Eu através da guitarra, a Patrícia através da voz, percebemos que havia mensagens que queríamos partilhar com as pessoas em forma de música. Essa música, se é telúrica ou não, se vai de encontro à natureza ou não, seria imprudente da minha parte confirmá-lo, a arte também não tem de ter essas questões tão definidas ou tão delineadas. Eventualmente, tivemos de ir à terra, tivemos de ir a uma coisa de terreno, de perceber como é que podíamos cantar em português por exemplo, uma vez que começamos a cantar em inglês. E aqui entra a questão da identidade — se nós pensamos em português, se nós sentimos em português, porque raio continuamos a cantar em inglês? De facto, chegámos a várias questões para as quais não tivemos, necessariamente, uma resposta. Sentimos que queríamos partilhar com as pessoas uma emoção qualquer e, para nós, essa emoção também teve de ser inteligível, tivemos de a entender: a terra, as nossas raízes, o canto popular, a nossa língua; todas essas questões que se traduziram, mais tarde, na primeira abordagem diferente que fizemos ao nosso cancioneiro popular. Entretanto passaríamos pelos poetas e, daí a que nós tivéssemos as nossas próprias palavras para escrever uma letra de uma canção, ainda foi um bocado.

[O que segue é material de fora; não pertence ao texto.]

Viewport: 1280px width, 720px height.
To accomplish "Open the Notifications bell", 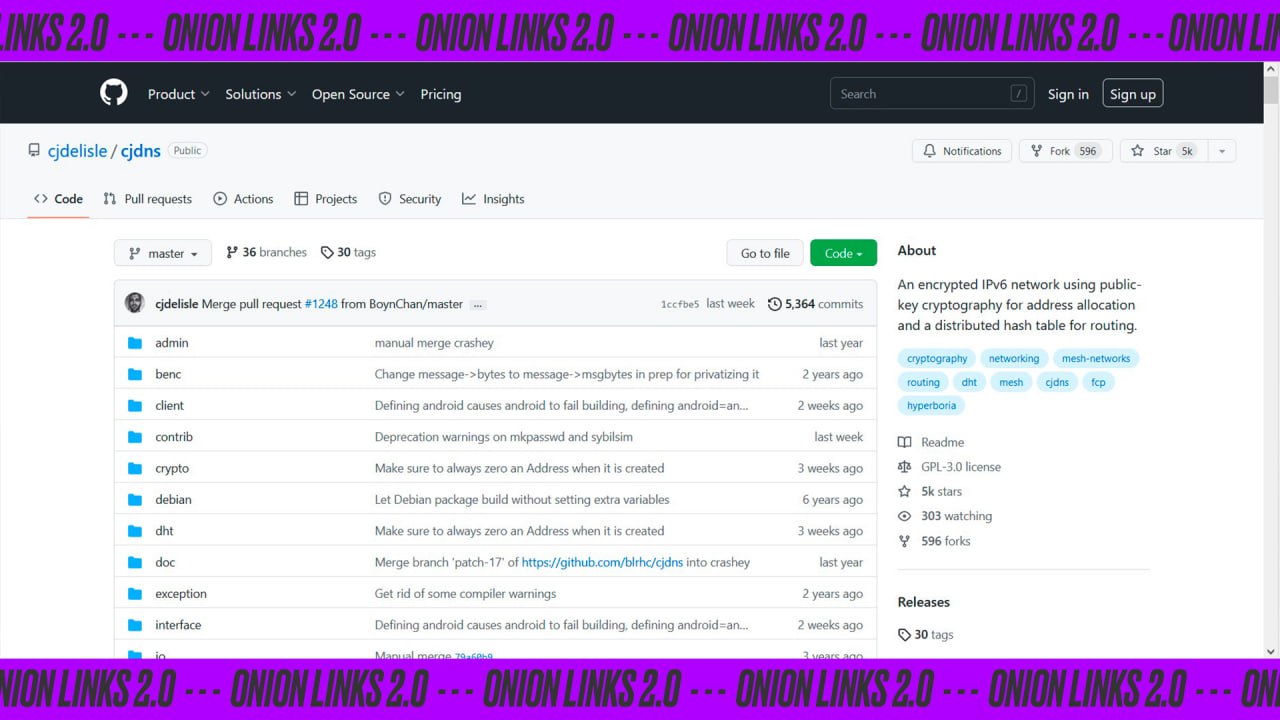I will tap(931, 150).
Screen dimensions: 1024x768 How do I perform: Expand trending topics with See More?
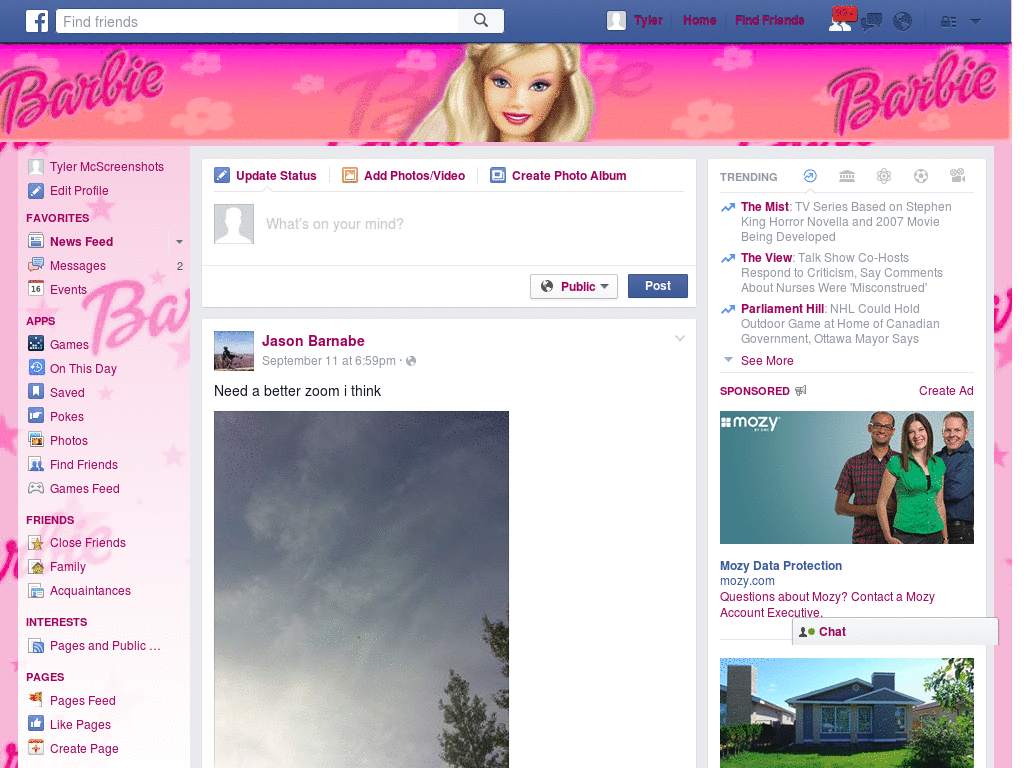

Sim, posso dizer que o nosso trabalho é telúrico. A terra dá-te muita coisa, dá-te muita informação, a Natureza dá-te muita informação. Sendo a minha família de Trás-os-Montes ou tendo grande parte da família em Trás-os-Montes, a Patrícia em Celorico da Beira, na Beira Alta, fez com que a nossa ligação à terra fosse muito forte, não é? E essa ligação à terra traduz-se, às vezes, em estados de melancolia ou em estados de pura contemplação. Chegar a um sítio que tu conheces desde criança e poderes estar parado a olhar os montes, olhar um rio ou uma árvore, essas coisas dão-te muita informação que tu podes traduzir a nível artístico e aí, sim, transformar esse conteúdo em emoção. Talvez a própria escolha do nome Lavoisier não seja uma coincidência, mas sim uma missão.
Não pensávamos que íamos chegar aqui passados sete ou oito anos depois de termos começado este projecto em Berlim. Olharmos para trás para a longa caminhada que já percorremos e chegarmos agora a Miguel Torga, onde antes tinham sido as nossas canções, antes as canções populares portuguesas e antes Nina Simone, é inacreditável… É isso, nada se perde, talvez nada se crie também e sim, acho que sim, transformamos e somos transformadores!